WHAT IS REQUIRED:
First find the line with "How do I perform: Click", then reproduce it and all following lines of the data to the end, exactly and with no pictures, adding nothing.

(Beginning of LISTED ENTRIES)

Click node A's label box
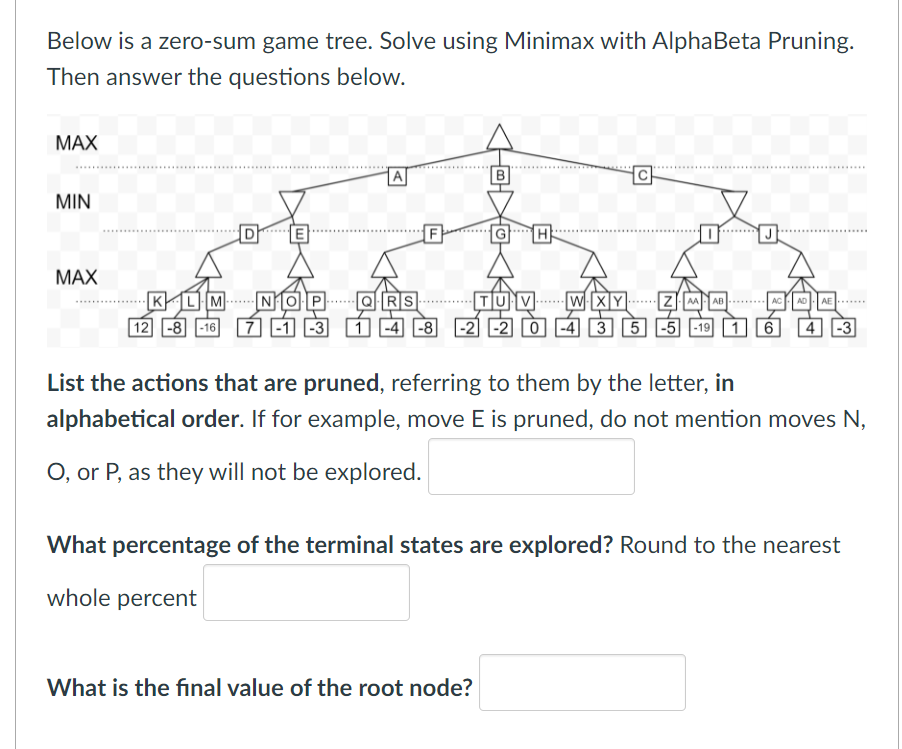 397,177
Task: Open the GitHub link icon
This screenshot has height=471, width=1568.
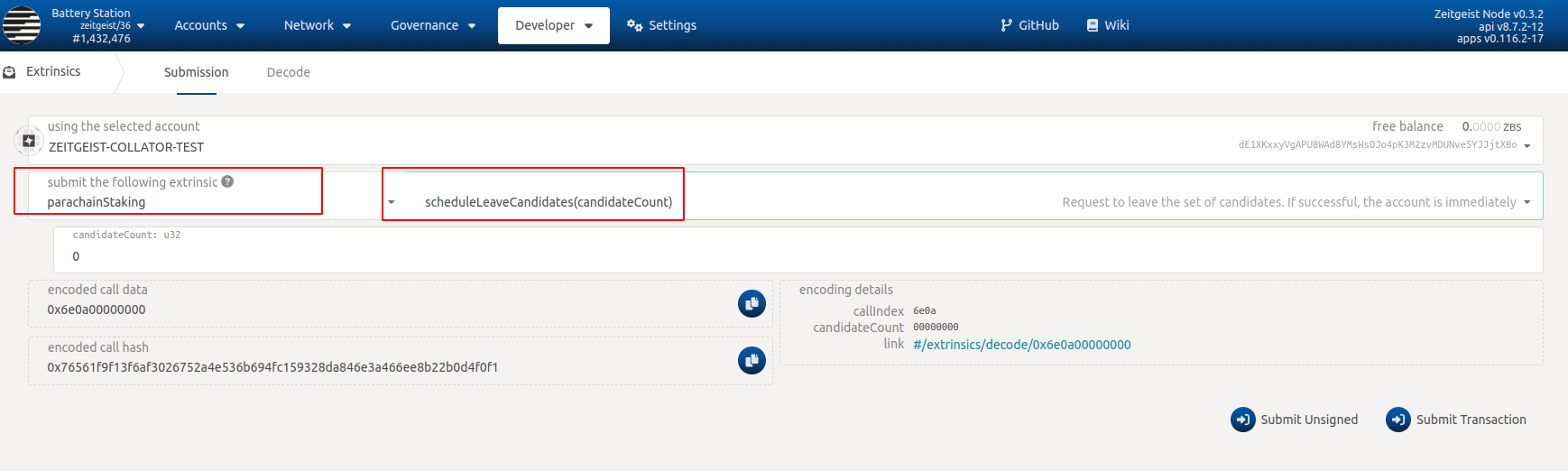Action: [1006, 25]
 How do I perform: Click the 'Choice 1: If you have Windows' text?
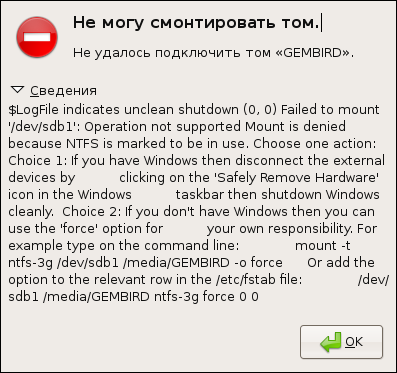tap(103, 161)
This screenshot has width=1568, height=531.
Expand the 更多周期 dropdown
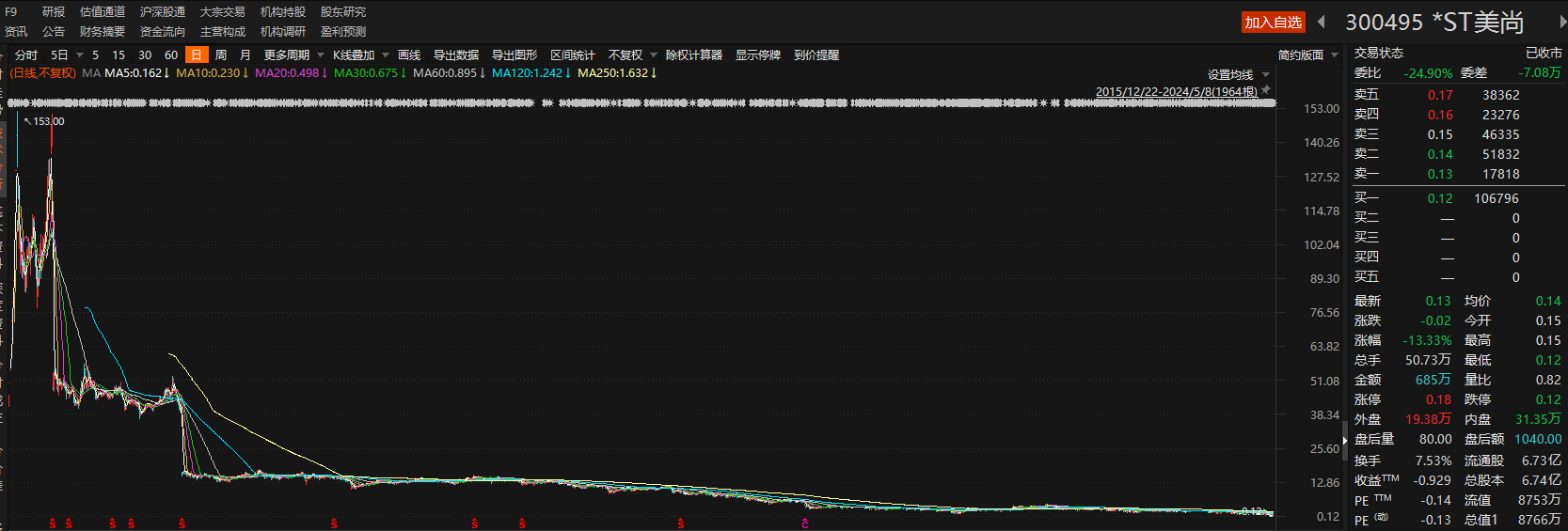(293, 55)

(End of LISTED ENTRIES)

ANSWER BELOW:
 How do I perform: Click the 'Choice 1: If you have Windows' text?
tap(103, 161)
This screenshot has width=1568, height=531.
Expand the 更多周期 dropdown
(293, 55)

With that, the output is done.